San Francisco Bay Guardian - March 4, 1998

 

DIM BULBS

SF PUC chief Victor Makras blocks move to buy power plants and expand Hetch Hetchy.

 

By Savannah Blackwell

 

 

For once, the staff at San Francisco’s Public Utilities Commission was actually urging the commission to set good public policy and do something that would help city residents at the possible expense of Pacific Gas and Electric Co.

 

It was a historic moment, but it did not last long. Last week a faction of commissioners led by PUC President Victor Makras killed a proposal by the PUC’s Hetch Hetchy Department of Water and Power to expand its operations by getting control of two local power plants that generate key backup electricity for San Franciscans and providing cheap hydropower directly to residents.

 

Commissioners Makras, Robert Werbe, and Ann Moller Caen also derailed a move toward municipal aggregation, which cities throughout the state are exploring (see “Power to the People,” 1/28/98). Municipal aggregation involves organizing residents into buying groups, which in Hetch Hetchy’s case would mean supplying the city’s cheap hydropower to residents.

 

At the behest of the Southeast Alliance for Environmental Justice, a neighborhood and environmental group based in Bayview-Hunters Point, Hetch Hetchy general manager Larry Klein proposed on Feb. 24 that the PUC authorize staff to find a business partner through competitive bidding to help it explore purchasing from PG&E the Hunters Point and Potrero Power Plants, in the Bayview-Hunters Point area. As part of the deregulation of the electricity industry, PG&E is selling most of its power plants, including the Hunters Point and Potrero Power Plants. The sale is expected to take place by fall. Klein’s recommendation also called for the business partner to assist Hetch Hetchy in municipal aggregation.

 

The goal would be to shut down the aging plants, both of which are major Bay Area polluters (see “Poison Power,” 1/28/98), once Hetch Hetchy could replace them with a more environmentally friendly power source.

 

SAEJ and members of the Bayview-Hunters Point community had asked Hetch Hetchy staff to present a proposal to the board to buy the plants because, they said, it is unlikely that a private, corporate buyer would be committed to minimizing health impacts from the plants.

 

The Hunters Point and Potrero plants provide critical backup power to San Francisco when the regional system is down.
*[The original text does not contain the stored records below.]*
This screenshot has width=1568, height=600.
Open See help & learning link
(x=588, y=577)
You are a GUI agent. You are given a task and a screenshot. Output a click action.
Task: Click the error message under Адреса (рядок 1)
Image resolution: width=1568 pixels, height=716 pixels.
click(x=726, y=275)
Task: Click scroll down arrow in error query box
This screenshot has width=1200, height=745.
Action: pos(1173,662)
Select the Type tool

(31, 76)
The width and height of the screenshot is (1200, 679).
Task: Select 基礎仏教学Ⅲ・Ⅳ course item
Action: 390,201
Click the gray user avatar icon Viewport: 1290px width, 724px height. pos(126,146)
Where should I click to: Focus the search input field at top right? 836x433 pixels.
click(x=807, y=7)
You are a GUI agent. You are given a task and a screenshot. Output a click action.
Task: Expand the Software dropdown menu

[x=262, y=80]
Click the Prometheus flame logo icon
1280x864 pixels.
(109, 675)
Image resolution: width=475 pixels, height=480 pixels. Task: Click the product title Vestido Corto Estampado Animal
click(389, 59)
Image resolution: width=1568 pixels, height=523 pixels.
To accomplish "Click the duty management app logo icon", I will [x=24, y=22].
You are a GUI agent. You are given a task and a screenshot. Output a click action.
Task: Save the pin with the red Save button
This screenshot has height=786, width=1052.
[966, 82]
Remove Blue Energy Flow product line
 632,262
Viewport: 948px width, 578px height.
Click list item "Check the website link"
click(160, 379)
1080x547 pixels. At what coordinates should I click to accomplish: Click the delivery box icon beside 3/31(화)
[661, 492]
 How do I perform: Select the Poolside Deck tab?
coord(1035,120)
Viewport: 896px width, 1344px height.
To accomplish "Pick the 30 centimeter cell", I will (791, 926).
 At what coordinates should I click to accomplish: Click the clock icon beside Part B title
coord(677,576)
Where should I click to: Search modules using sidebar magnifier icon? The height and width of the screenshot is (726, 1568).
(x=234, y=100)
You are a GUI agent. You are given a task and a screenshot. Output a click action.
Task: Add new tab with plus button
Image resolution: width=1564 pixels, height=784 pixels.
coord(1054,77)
Klein said having a local energy-generating facility in San Francisco is key to ensuring reliable electricity service.

 

“This would be a first step toward securing the city’s electric future,” Klein told the commission. “[The power plants] represent the single biggest opportunity we can find at this point [in the new deregulated environment].”

 

Klein told the commission that taking on a private business partner would enable the city to avoid having to come up with some $85 million for both plants up front and reduce its financial risk. The plants could generate $40 million a year, he said.

 

But Makras, a real estate broker, seized on Klein’s comment that the staff “was not at the point where we would recommend writing a check.”

 

“You indicated in a sort of flip statement that you wouldn’t write a check for this,” Makras said at the meeting. “I read into that [that we] can’t afford it….The community says it is concerned about the environment, but I’m not willing to buy a plant because of that.”

 

Makras has a long history of opposing public control of the power system. As a PUC commissioner under Mayor Art Agnos, he voted against a public-power feasibility study, and on Feb. 24 he cited a failed pro-municipalization ballot initiative in the mid-1980s as proof that San Franciscans would not support the city’s buying power plants.

 

“This town has thrown out municipalizing,” Markas said.

 

But commissioners Dennis Normandy and Frank Cook tried to save the recommendation by pointing out to Makras that the proposal was merely to study buying the plants.

 

“With all due respect, I think we’re getting ahead of ourselves here,” Normandy said. “Staff has said this has great potential. When we get a partnership lined up, then we will get a definite set of figures. I want to go down that road and make a decision based on facts.”

 

Cook caught on to a key component of the recommendation, that owning, or partly owning, the plants was the best means to control how, and how much, energy they generate.

 

“This is only a mechanism of being in control of our own destiny,” Cook said. “There’s risk in life and business. It’s something we do every day.”

 

But Makras would not budge.

 

“Is this smart for us to buy these plants? Do we want to put San Francisco’s resources behind it? I fundamentally believe we shouldn’t be involved in a business involving risk,” he said.